WHAT IS EXPECTED
Copy out each line below containing "computer".
- - - - - - -
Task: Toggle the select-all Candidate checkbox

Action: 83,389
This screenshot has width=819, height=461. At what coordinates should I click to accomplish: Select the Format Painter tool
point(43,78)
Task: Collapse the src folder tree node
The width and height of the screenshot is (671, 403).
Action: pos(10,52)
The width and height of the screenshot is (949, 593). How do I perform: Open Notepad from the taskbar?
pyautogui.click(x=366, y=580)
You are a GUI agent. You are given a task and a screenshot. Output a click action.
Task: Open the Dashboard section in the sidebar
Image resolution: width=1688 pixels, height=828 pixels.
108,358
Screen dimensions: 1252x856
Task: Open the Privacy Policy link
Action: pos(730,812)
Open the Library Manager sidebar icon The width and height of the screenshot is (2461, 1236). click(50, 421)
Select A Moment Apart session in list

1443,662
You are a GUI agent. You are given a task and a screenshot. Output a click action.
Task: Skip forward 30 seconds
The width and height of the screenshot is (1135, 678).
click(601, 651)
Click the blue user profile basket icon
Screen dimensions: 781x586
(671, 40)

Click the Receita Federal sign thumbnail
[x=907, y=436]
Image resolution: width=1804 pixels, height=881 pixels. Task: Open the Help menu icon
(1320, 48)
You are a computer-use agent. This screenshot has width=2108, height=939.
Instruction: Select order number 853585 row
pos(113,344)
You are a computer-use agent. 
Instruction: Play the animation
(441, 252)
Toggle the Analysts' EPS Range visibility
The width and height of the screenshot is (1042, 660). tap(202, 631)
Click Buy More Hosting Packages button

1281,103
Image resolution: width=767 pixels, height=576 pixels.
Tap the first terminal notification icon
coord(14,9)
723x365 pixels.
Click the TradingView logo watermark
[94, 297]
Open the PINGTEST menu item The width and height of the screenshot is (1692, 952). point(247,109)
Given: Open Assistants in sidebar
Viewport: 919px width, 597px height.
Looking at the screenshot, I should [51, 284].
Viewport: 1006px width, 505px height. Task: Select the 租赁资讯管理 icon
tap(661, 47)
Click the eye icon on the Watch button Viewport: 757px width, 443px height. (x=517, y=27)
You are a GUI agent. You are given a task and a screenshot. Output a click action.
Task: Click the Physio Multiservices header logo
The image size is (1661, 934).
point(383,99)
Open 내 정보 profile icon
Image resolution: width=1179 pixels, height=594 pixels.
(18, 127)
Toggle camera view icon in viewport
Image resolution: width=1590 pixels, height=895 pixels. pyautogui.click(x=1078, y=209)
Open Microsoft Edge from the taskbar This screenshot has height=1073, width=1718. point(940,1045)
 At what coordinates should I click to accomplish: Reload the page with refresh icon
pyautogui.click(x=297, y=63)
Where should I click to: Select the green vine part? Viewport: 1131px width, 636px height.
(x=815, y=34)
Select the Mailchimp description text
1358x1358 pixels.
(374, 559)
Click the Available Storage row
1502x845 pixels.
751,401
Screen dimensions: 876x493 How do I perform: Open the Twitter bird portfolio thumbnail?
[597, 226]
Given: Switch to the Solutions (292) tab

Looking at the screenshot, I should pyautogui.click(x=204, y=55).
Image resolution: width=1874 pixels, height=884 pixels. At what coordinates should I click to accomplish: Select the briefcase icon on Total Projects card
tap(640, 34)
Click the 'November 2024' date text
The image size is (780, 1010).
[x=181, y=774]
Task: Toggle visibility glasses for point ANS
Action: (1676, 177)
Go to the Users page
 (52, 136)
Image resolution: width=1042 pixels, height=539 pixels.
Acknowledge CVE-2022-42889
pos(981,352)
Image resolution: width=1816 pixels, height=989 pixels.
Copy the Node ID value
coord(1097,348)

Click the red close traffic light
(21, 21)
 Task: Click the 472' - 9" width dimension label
- - - - - - -
WRITTEN REPLY
You are a computer-use agent. This screenshot has width=2108, height=939.
You are a computer-use agent. 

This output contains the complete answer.